**Pixel coordinate grounding data:**
┄┄┄┄┄┄
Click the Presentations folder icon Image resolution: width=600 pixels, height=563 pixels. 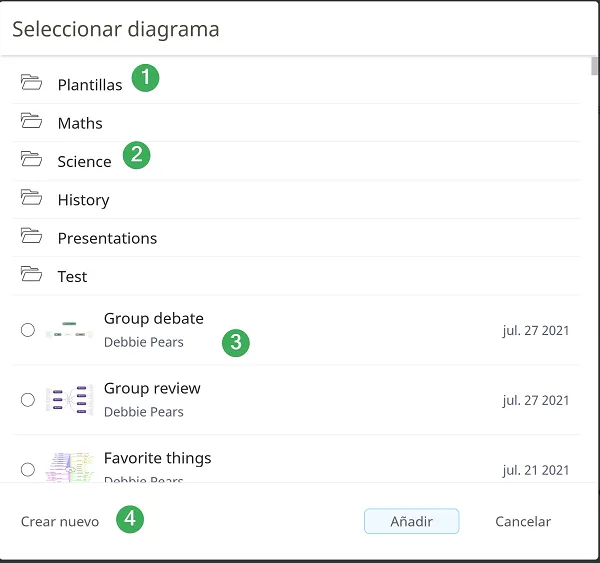pos(31,237)
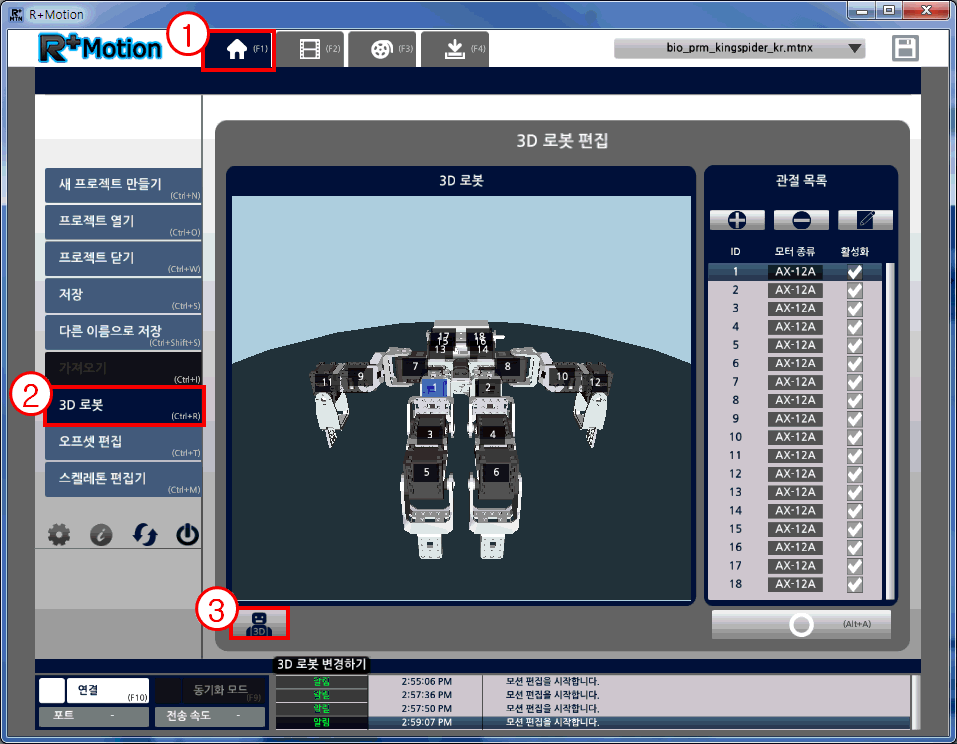Click the refresh arrows icon
The image size is (957, 744).
click(x=145, y=535)
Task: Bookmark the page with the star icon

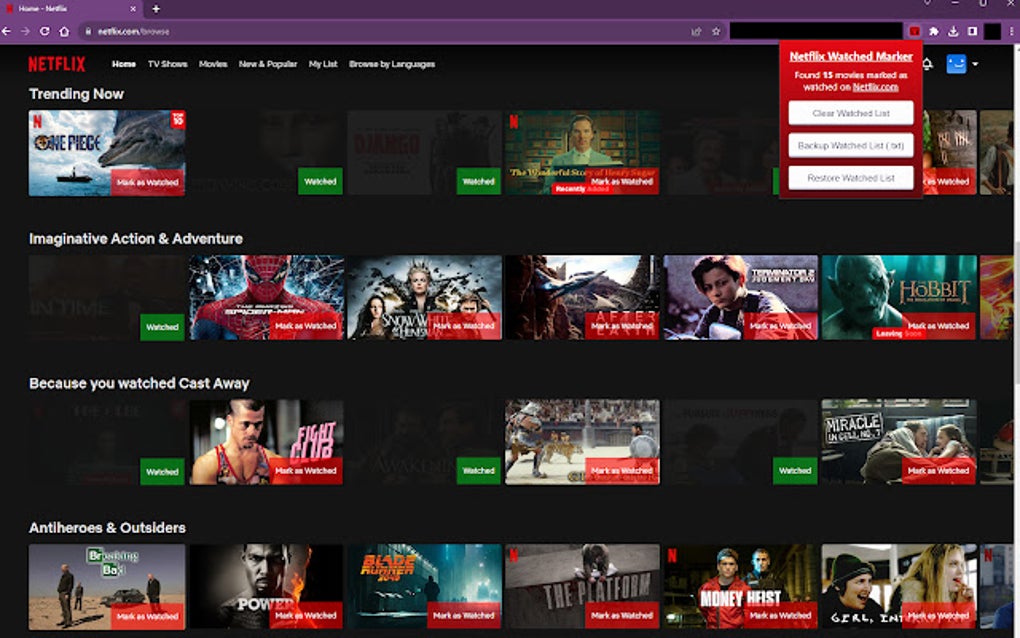Action: pos(714,31)
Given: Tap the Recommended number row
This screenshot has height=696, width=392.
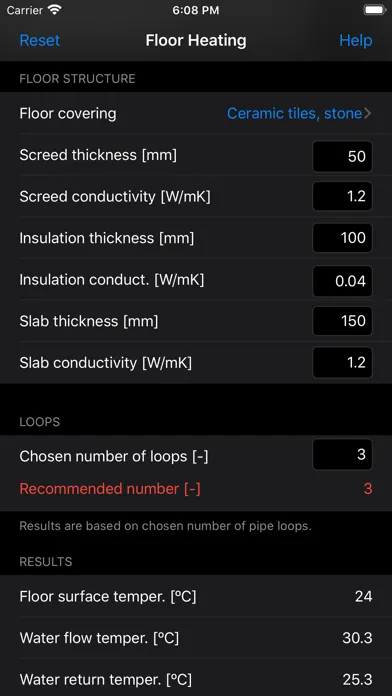Looking at the screenshot, I should point(196,489).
┄┄┄┄┄┄
Please output an exact repetition of the lines from the line containing "Given: Tap the Recommended number row" to the end of the records, both included, with no pictures and no additional text.

Given: Tap the Recommended number row
This screenshot has height=696, width=392.
Looking at the screenshot, I should point(196,489).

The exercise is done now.